Der Parcours kombiniert längs eines Mittelgangs die Institutionengeschichte (rechts), die von der kurfürstlichen Privatsammlung im Residenzschloss zur modernen Forschungs- und Studienbibliothek an zwei Standorten reicht, mit der Geschichte der Sammlungen (links), die sich immer differenzierter ausfalten und alle möglichen Schrift- und Bild- und Tonmedien umfassen.

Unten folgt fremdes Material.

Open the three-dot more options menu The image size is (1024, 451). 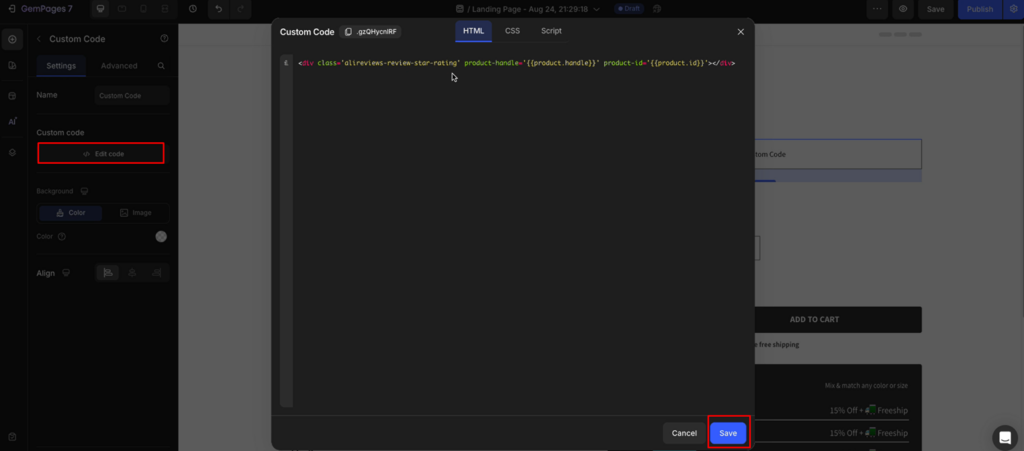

Altorientalische und mittelalterliche Handschriften, die Reisewerke Alexander von Humboldts und Karl Richard Lepsius' zeigen sich in farbigen Riesenfolianten, das für Goethes "Divan" so wichtige Buch Kabus erscheint als deutsche Erstausgabe und als persische Handschrift, samt den Unterlagen des Übersetzers Friedrich Heinrich von Diez. Man sieht die Erstausgabe von Webers "Freischütz" neben dem Theaterzettel der Uraufführung und - auf Zeit in einer Wechselausstellung am Ende - die Handschrift der h-Moll-Messe von Johann Sebastian Bach. Man steht also wirklich an den Quellen unermesslich wirksamer Geistestaten.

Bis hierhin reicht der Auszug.